» Task prompt: Copy the records below word for word, omitting the pictures.

» Raw records:
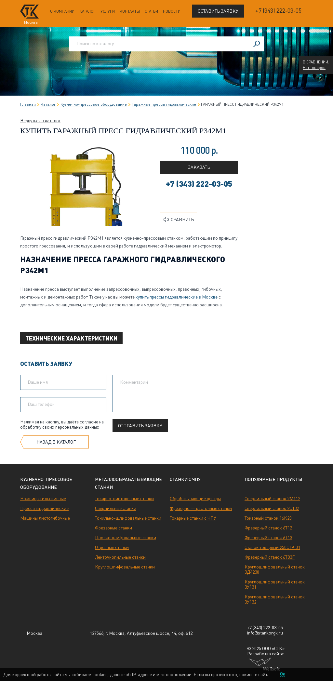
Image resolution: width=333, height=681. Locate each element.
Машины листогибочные (45, 518)
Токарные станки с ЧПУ (193, 518)
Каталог (87, 11)
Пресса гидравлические (44, 508)
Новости (171, 11)
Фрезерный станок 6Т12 (268, 527)
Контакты (130, 11)
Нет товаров (314, 67)
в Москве (177, 297)
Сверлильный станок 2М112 (272, 498)
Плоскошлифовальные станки (125, 537)
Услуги (107, 11)
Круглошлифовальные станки (125, 566)
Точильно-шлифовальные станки (128, 518)
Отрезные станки (112, 547)
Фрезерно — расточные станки (201, 508)
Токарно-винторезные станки (124, 498)
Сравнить (179, 219)
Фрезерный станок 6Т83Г (270, 557)
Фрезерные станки (113, 527)
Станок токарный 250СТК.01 (272, 547)
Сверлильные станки (115, 508)
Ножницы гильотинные (43, 498)
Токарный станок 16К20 (268, 518)
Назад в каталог (56, 442)
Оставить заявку (218, 11)
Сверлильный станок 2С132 (272, 508)
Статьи (151, 11)
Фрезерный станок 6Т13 (268, 537)
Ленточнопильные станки (120, 557)
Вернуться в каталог (40, 120)
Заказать (199, 167)
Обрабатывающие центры (195, 498)
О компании (62, 11)
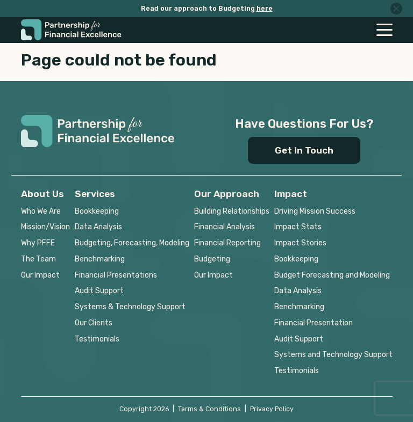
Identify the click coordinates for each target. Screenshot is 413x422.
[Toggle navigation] (384, 30)
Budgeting (212, 259)
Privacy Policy (272, 409)
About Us (42, 193)
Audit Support (99, 290)
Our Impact (40, 275)
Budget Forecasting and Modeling (332, 275)
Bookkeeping (97, 211)
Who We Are (41, 211)
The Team (38, 259)
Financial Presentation (313, 323)
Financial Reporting (227, 243)
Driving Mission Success (314, 211)
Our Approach (226, 193)
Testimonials (97, 339)
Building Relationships (231, 211)
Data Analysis (98, 226)
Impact (290, 193)
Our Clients (93, 323)
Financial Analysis (224, 226)
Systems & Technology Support (130, 306)
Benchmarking (100, 259)
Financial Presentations (116, 275)
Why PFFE (38, 243)
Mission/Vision (45, 226)
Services (95, 193)
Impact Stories (300, 243)
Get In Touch (304, 150)
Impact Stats (298, 226)
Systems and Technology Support (333, 354)
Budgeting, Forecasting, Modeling (132, 243)
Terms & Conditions (209, 409)
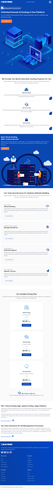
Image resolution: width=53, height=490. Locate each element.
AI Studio (29, 462)
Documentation (4, 466)
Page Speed (30, 464)
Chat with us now (23, 395)
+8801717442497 (31, 2)
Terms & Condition (5, 488)
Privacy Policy (13, 488)
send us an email (33, 395)
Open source (4, 464)
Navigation (29, 460)
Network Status (30, 478)
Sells (28, 474)
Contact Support (31, 476)
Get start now (5, 148)
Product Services (31, 480)
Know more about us (7, 420)
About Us (3, 471)
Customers (3, 476)
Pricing (28, 457)
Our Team (3, 480)
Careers (3, 474)
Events (2, 460)
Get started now (6, 21)
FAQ (28, 471)
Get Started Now (26, 325)
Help (2, 457)
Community (3, 478)
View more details (9, 215)
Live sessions (4, 462)
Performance (30, 466)
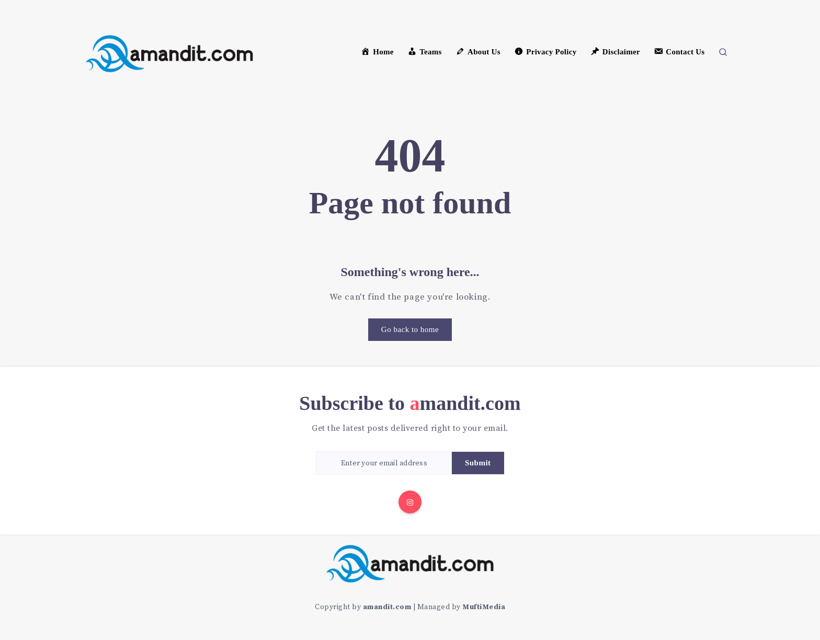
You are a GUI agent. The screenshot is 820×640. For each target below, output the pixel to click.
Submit (478, 463)
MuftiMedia (483, 607)
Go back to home (410, 329)
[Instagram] (410, 501)
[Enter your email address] (384, 463)
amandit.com (387, 607)
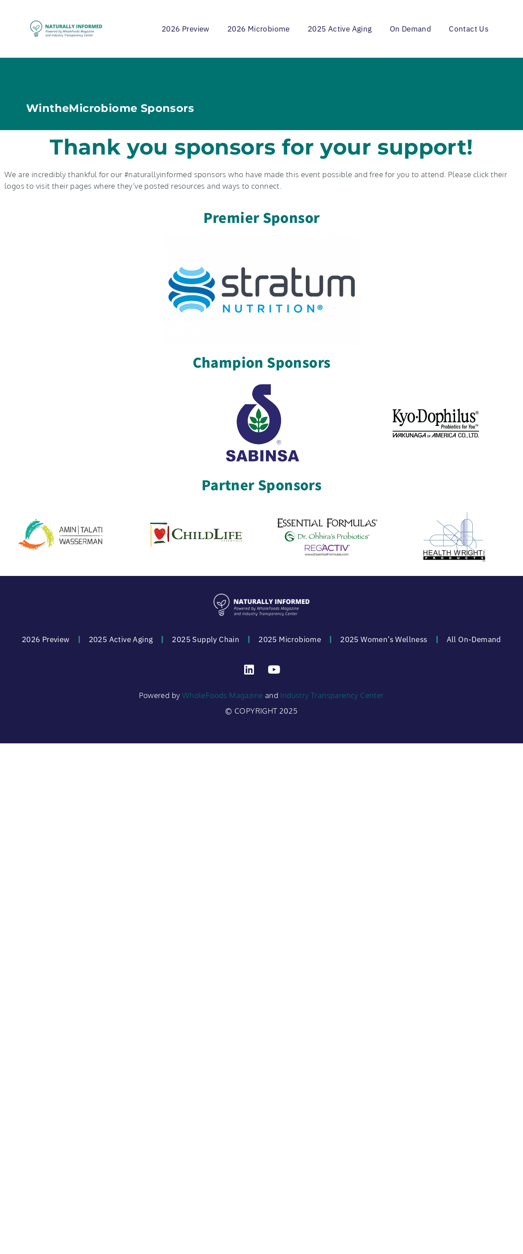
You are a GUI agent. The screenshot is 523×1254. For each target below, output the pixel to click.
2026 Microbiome (258, 29)
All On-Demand (474, 639)
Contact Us (468, 29)
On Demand (411, 29)
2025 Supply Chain (205, 639)
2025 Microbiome (289, 639)
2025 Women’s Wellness (383, 639)
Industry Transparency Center (332, 695)
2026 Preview (186, 29)
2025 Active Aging (340, 29)
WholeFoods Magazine (222, 695)
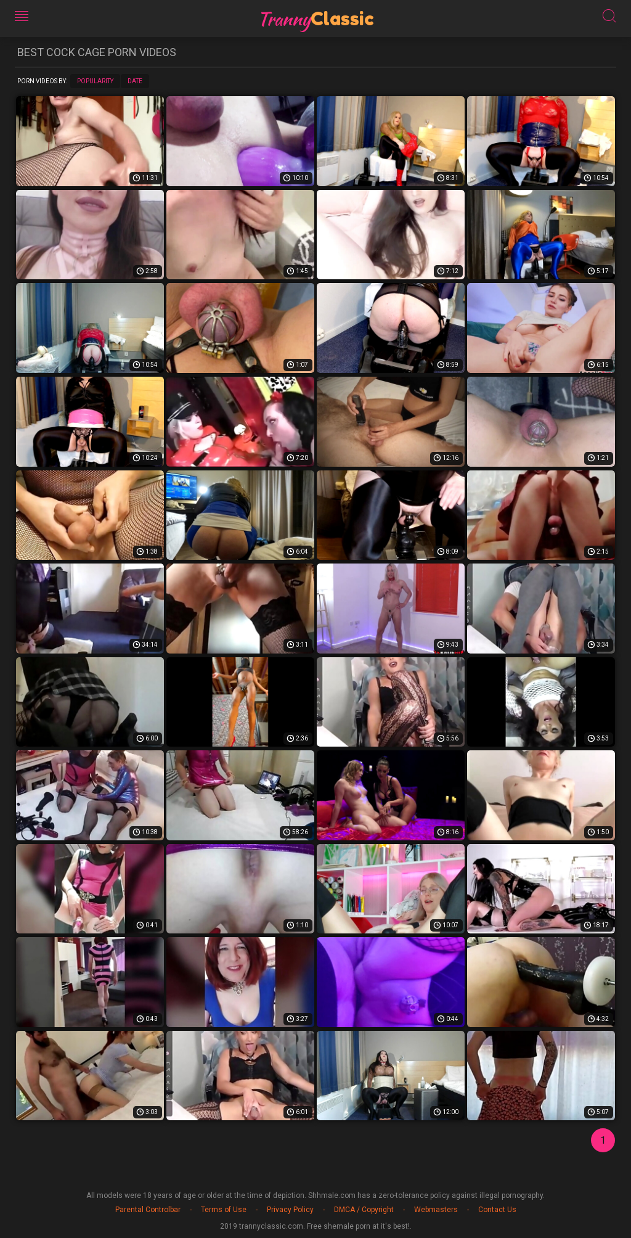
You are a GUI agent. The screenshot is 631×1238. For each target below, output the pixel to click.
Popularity (95, 81)
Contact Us (497, 1209)
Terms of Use (223, 1209)
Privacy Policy (290, 1209)
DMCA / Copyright (364, 1209)
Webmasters (436, 1209)
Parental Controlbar (148, 1209)
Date (135, 81)
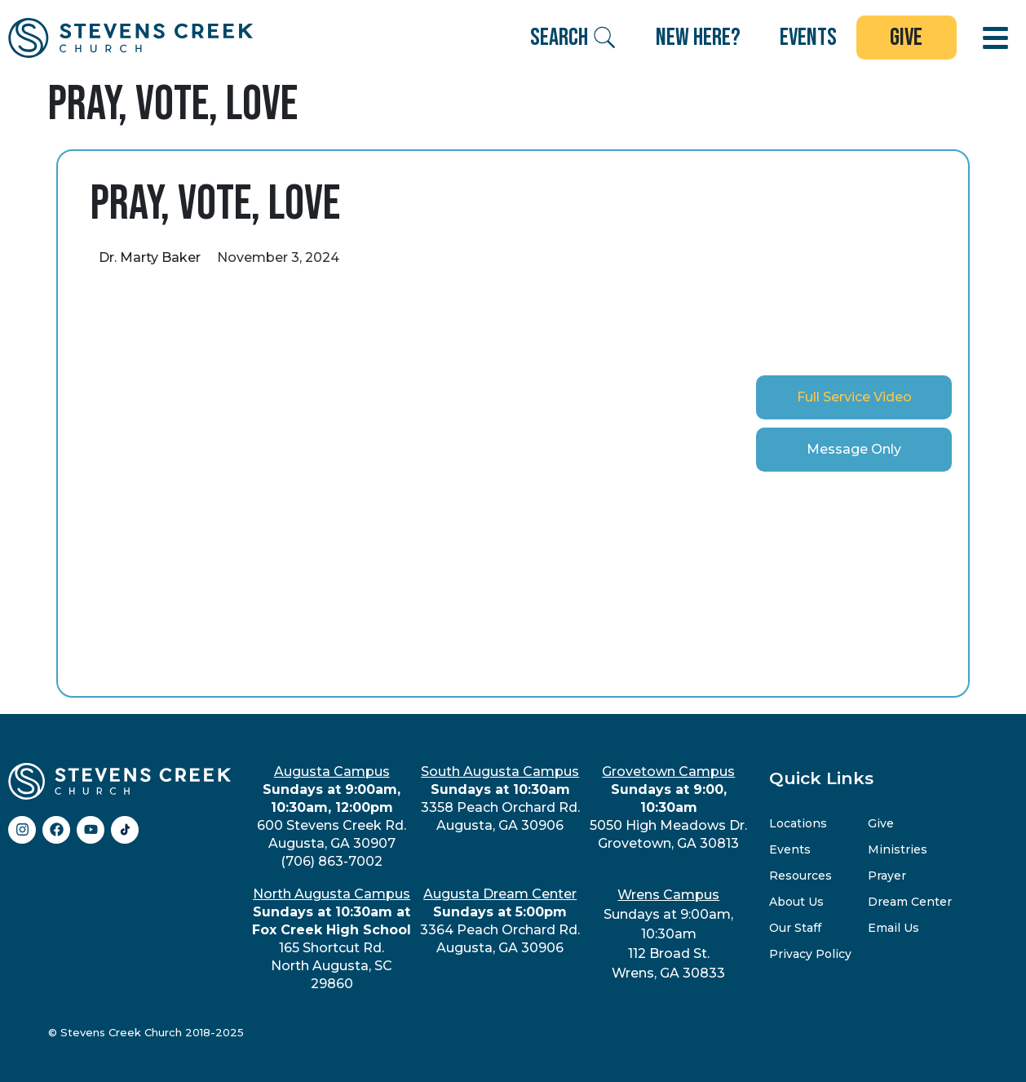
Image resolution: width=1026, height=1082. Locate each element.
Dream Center (910, 901)
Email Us (893, 927)
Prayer (887, 875)
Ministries (897, 849)
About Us (796, 901)
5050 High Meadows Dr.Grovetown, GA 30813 (668, 807)
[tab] (854, 397)
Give (881, 823)
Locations (798, 823)
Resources (800, 875)
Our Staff (795, 927)
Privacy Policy (810, 954)
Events (790, 849)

» Solution to the exercise:
Image resolution: width=333, height=681. Locate each element.
Машины листогибочные (45, 518)
Токарные станки с ЧПУ (193, 518)
Каталог (87, 11)
Пресса гидравлические (44, 508)
Новости (171, 11)
Фрезерный станок 6Т12 (268, 527)
Контакты (130, 11)
Нет товаров (314, 67)
в Москве (177, 297)
Сверлильный станок 2М112 (272, 498)
Плоскошлифовальные станки (125, 537)
Услуги (107, 11)
Круглошлифовальные станки (125, 566)
Точильно-шлифовальные станки (128, 518)
Отрезные станки (112, 547)
Фрезерно — расточные станки (201, 508)
Токарно-винторезные станки (124, 498)
Сравнить (179, 219)
Фрезерный станок 6Т83Г (270, 557)
Фрезерные станки (113, 527)
Станок токарный 250СТК.01 (272, 547)
Сверлильные станки (115, 508)
Ножницы гильотинные (43, 498)
Токарный станок 16К20 (268, 518)
Назад в каталог (56, 442)
Оставить заявку (218, 11)
Сверлильный станок 2С132 (272, 508)
Статьи (151, 11)
Фрезерный станок 6Т13 (268, 537)
Ленточнопильные станки (120, 557)
Вернуться в каталог (40, 120)
Заказать (199, 167)
Обрабатывающие центры (195, 498)
О компании (62, 11)
Identify the click coordinates for each target. Screenshot is 413x422.
[Toggle navigation] (384, 30)
Budgeting (212, 259)
Privacy Policy (272, 409)
About Us (42, 193)
Audit Support (99, 290)
Our Impact (40, 275)
Budget Forecasting and Modeling (332, 275)
Bookkeeping (97, 211)
Who We Are (41, 211)
The Team (38, 259)
Financial Presentation (313, 323)
Financial Reporting (227, 243)
Driving Mission Success (314, 211)
Our Approach (226, 193)
Testimonials (97, 339)
Building Relationships (231, 211)
Data Analysis (98, 226)
Impact (290, 193)
Our Clients (93, 323)
Financial Analysis (224, 226)
Systems & Technology Support (130, 306)
Benchmarking (100, 259)
Financial Presentations (116, 275)
Why PFFE (38, 243)
Mission/Vision (45, 226)
Services (95, 193)
Impact Stories (300, 243)
Get In Touch (304, 150)
Impact Stats (298, 226)
Systems and Technology Support (333, 354)
Budgeting, Forecasting, Modeling (132, 243)
Terms & Conditions (209, 409)
Image resolution: width=53, height=490. Locate each element.
AI Studio (29, 462)
Documentation (4, 466)
Page Speed (30, 464)
Chat with us now (23, 395)
+8801717442497 (31, 2)
Terms & Condition (5, 488)
Privacy Policy (13, 488)
send us an email (33, 395)
Open source (4, 464)
Navigation (29, 460)
Network Status (30, 478)
Sells (28, 474)
Contact Support (31, 476)
Get start now (5, 148)
Product Services (31, 480)
Know more about us (7, 420)
About Us (3, 471)
Customers (3, 476)
Pricing (28, 457)
Our Team (3, 480)
Careers (3, 474)
Events (2, 460)
Get started now (6, 21)
FAQ (28, 471)
Get Started Now (26, 325)
Help (2, 457)
Community (3, 478)
View more details (9, 215)
Live sessions (4, 462)
Performance (30, 466)
You are a GUI agent. The screenshot is 820×640. For each target below, output the pixel to click.
Submit (478, 463)
MuftiMedia (483, 607)
Go back to home (410, 329)
[Instagram] (410, 501)
[Enter your email address] (384, 463)
amandit.com (387, 607)
You are a GUI agent. The screenshot is 523×1254. For each target below, output the pixel to click.
2026 Microbiome (258, 29)
All On-Demand (474, 639)
Contact Us (468, 29)
On Demand (411, 29)
2025 Supply Chain (205, 639)
2025 Microbiome (289, 639)
2025 Women’s Wellness (383, 639)
Industry Transparency Center (332, 695)
2026 Preview (186, 29)
2025 Active Aging (340, 29)
WholeFoods Magazine (222, 695)
You are a GUI agent. The screenshot is 631×1238. For each target below, output the pixel to click.
Popularity (95, 81)
Contact Us (497, 1209)
Terms of Use (223, 1209)
Privacy Policy (290, 1209)
DMCA / Copyright (364, 1209)
Webmasters (436, 1209)
Parental Controlbar (148, 1209)
Date (135, 81)
Image resolution: width=1026, height=1082. Locate each element.
Dream Center (910, 901)
Email Us (893, 927)
Prayer (887, 875)
Ministries (897, 849)
About Us (796, 901)
5050 High Meadows Dr.Grovetown, GA 30813 (668, 807)
[tab] (854, 397)
Give (881, 823)
Locations (798, 823)
Resources (800, 875)
Our Staff (795, 927)
Privacy Policy (810, 954)
Events (790, 849)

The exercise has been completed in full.